* [Records supplied]:
>>>

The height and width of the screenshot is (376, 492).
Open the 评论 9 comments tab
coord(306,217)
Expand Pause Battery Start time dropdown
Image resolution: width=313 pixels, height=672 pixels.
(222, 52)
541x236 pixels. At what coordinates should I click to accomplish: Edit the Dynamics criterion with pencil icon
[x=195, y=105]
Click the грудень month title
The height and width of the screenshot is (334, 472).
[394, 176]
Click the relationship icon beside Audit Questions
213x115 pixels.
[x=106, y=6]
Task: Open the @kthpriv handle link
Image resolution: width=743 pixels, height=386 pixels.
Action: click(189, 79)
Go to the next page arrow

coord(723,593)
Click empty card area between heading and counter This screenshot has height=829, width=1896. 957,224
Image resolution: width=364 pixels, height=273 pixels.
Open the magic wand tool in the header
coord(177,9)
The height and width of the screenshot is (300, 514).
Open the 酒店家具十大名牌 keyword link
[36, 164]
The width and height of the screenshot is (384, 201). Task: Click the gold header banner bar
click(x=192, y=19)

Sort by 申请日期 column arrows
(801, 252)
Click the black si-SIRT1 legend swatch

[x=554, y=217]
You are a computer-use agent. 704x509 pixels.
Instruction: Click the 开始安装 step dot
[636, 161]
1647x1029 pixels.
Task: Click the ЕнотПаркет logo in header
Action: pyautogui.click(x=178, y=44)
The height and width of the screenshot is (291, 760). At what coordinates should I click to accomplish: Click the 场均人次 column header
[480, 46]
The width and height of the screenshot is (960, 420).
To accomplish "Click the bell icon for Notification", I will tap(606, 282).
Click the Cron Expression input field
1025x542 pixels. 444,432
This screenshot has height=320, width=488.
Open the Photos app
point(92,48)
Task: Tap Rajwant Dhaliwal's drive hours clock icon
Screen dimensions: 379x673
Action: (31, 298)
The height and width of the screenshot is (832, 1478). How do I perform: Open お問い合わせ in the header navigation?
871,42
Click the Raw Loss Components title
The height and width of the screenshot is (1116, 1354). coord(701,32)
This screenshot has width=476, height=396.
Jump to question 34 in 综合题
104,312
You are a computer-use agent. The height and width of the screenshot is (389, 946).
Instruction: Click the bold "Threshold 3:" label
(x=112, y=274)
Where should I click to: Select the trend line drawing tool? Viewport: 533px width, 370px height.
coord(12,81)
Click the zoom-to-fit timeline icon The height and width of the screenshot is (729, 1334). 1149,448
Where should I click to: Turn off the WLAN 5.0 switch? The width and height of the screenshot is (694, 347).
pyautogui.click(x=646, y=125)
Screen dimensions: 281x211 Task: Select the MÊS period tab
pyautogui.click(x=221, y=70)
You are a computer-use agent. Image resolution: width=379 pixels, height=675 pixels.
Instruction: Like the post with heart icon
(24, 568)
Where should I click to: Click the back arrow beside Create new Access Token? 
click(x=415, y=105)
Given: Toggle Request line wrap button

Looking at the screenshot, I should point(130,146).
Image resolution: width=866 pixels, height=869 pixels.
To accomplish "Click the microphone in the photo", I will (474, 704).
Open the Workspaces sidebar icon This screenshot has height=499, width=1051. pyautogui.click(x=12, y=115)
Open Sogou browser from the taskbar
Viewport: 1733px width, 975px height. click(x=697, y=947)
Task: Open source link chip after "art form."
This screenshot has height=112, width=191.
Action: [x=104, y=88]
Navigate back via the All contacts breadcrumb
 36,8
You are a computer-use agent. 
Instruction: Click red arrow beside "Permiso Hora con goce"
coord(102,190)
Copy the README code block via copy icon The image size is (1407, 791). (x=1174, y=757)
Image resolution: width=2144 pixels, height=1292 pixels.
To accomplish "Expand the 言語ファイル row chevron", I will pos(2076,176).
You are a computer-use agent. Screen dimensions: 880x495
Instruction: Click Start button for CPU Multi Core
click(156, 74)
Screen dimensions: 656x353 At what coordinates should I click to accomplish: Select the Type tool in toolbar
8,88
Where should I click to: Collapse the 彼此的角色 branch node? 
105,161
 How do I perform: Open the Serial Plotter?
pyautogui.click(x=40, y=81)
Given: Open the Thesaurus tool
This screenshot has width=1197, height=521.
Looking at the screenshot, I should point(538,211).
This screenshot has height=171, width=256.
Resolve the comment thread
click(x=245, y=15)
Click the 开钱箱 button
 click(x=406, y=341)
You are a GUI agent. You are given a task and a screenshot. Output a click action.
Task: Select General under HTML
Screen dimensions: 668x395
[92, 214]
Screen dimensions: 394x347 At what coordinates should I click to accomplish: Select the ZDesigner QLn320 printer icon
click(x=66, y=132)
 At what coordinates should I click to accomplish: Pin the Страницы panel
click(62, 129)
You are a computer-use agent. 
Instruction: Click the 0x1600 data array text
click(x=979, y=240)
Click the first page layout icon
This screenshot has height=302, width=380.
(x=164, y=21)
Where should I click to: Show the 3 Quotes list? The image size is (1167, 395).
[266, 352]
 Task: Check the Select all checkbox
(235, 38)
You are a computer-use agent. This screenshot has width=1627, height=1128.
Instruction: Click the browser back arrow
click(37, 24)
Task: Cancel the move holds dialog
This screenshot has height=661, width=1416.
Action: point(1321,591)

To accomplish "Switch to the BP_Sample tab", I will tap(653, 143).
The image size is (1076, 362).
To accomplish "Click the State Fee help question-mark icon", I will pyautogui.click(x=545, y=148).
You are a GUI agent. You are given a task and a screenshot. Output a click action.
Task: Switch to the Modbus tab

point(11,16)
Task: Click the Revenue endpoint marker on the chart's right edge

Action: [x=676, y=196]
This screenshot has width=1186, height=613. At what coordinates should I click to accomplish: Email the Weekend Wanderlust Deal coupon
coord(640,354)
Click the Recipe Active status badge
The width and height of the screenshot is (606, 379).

<<<

* [Problem statement]:
Rewrite the material above with "magic wand" replaced by "lasso", leaving everything else unchanged.

* [The completed task]:
The height and width of the screenshot is (376, 492).
Open the 评论 9 comments tab
coord(306,217)
Expand Pause Battery Start time dropdown
Image resolution: width=313 pixels, height=672 pixels.
(222, 52)
541x236 pixels. At what coordinates should I click to accomplish: Edit the Dynamics criterion with pencil icon
[x=195, y=105]
Click the грудень month title
The height and width of the screenshot is (334, 472).
[394, 176]
Click the relationship icon beside Audit Questions
213x115 pixels.
[x=106, y=6]
Task: Open the @kthpriv handle link
Image resolution: width=743 pixels, height=386 pixels.
Action: click(189, 79)
Go to the next page arrow

coord(723,593)
Click empty card area between heading and counter This screenshot has height=829, width=1896. 957,224
Image resolution: width=364 pixels, height=273 pixels.
Open the lasso tool in the header
coord(177,9)
The height and width of the screenshot is (300, 514).
Open the 酒店家具十大名牌 keyword link
[36, 164]
The width and height of the screenshot is (384, 201). Task: Click the gold header banner bar
click(x=192, y=19)

Sort by 申请日期 column arrows
(801, 252)
Click the black si-SIRT1 legend swatch

[x=554, y=217]
You are a computer-use agent. 704x509 pixels.
Instruction: Click the 开始安装 step dot
[636, 161]
1647x1029 pixels.
Task: Click the ЕнотПаркет logo in header
Action: pyautogui.click(x=178, y=44)
The height and width of the screenshot is (291, 760). At what coordinates should I click to accomplish: Click the 场均人次 column header
[480, 46]
The width and height of the screenshot is (960, 420).
To accomplish "Click the bell icon for Notification", I will tap(606, 282).
Click the Cron Expression input field
1025x542 pixels. 444,432
This screenshot has height=320, width=488.
Open the Photos app
point(92,48)
Task: Tap Rajwant Dhaliwal's drive hours clock icon
Screen dimensions: 379x673
Action: (31, 298)
The height and width of the screenshot is (832, 1478). How do I perform: Open お問い合わせ in the header navigation?
871,42
Click the Raw Loss Components title
The height and width of the screenshot is (1116, 1354). coord(701,32)
This screenshot has width=476, height=396.
Jump to question 34 in 综合题
104,312
You are a computer-use agent. The height and width of the screenshot is (389, 946).
Instruction: Click the bold "Threshold 3:" label
(x=112, y=274)
Where should I click to: Select the trend line drawing tool? Viewport: 533px width, 370px height.
coord(12,81)
Click the zoom-to-fit timeline icon The height and width of the screenshot is (729, 1334). 1149,448
Where should I click to: Turn off the WLAN 5.0 switch? The width and height of the screenshot is (694, 347).
pyautogui.click(x=646, y=125)
Screen dimensions: 281x211 Task: Select the MÊS period tab
pyautogui.click(x=221, y=70)
You are a computer-use agent. Image resolution: width=379 pixels, height=675 pixels.
Instruction: Like the post with heart icon
(24, 568)
Where should I click to: Click the back arrow beside Create new Access Token? 
click(x=415, y=105)
Given: Toggle Request line wrap button

Looking at the screenshot, I should point(130,146).
Image resolution: width=866 pixels, height=869 pixels.
To accomplish "Click the microphone in the photo", I will (474, 704).
Open the Workspaces sidebar icon This screenshot has height=499, width=1051. pyautogui.click(x=12, y=115)
Open Sogou browser from the taskbar
Viewport: 1733px width, 975px height. click(x=697, y=947)
Task: Open source link chip after "art form."
This screenshot has height=112, width=191.
Action: [x=104, y=88]
Navigate back via the All contacts breadcrumb
 36,8
You are a computer-use agent. 
Instruction: Click red arrow beside "Permiso Hora con goce"
coord(102,190)
Copy the README code block via copy icon The image size is (1407, 791). (x=1174, y=757)
Image resolution: width=2144 pixels, height=1292 pixels.
To accomplish "Expand the 言語ファイル row chevron", I will pos(2076,176).
You are a computer-use agent. Screen dimensions: 880x495
Instruction: Click Start button for CPU Multi Core
click(156, 74)
Screen dimensions: 656x353 At what coordinates should I click to accomplish: Select the Type tool in toolbar
8,88
Where should I click to: Collapse the 彼此的角色 branch node? 
105,161
 How do I perform: Open the Serial Plotter?
pyautogui.click(x=40, y=81)
Given: Open the Thesaurus tool
This screenshot has width=1197, height=521.
Looking at the screenshot, I should point(538,211).
This screenshot has height=171, width=256.
Resolve the comment thread
click(x=245, y=15)
Click the 开钱箱 button
 click(x=406, y=341)
You are a GUI agent. You are given a task and a screenshot. Output a click action.
Task: Select General under HTML
Screen dimensions: 668x395
[92, 214]
Screen dimensions: 394x347 At what coordinates should I click to accomplish: Select the ZDesigner QLn320 printer icon
click(x=66, y=132)
 At what coordinates should I click to accomplish: Pin the Страницы panel
click(62, 129)
You are a computer-use agent. 
Instruction: Click the 0x1600 data array text
click(x=979, y=240)
Click the first page layout icon
This screenshot has height=302, width=380.
(x=164, y=21)
Where should I click to: Show the 3 Quotes list? The image size is (1167, 395).
[266, 352]
 Task: Check the Select all checkbox
(235, 38)
You are a computer-use agent. This screenshot has width=1627, height=1128.
Instruction: Click the browser back arrow
click(37, 24)
Task: Cancel the move holds dialog
This screenshot has height=661, width=1416.
Action: point(1321,591)

To accomplish "Switch to the BP_Sample tab", I will tap(653, 143).
The image size is (1076, 362).
To accomplish "Click the State Fee help question-mark icon", I will pyautogui.click(x=545, y=148).
You are a GUI agent. You are given a task and a screenshot. Output a click action.
Task: Switch to the Modbus tab

point(11,16)
Task: Click the Revenue endpoint marker on the chart's right edge

Action: [x=676, y=196]
This screenshot has width=1186, height=613. At what coordinates should I click to accomplish: Email the Weekend Wanderlust Deal coupon
coord(640,354)
Click the Recipe Active status badge
The width and height of the screenshot is (606, 379).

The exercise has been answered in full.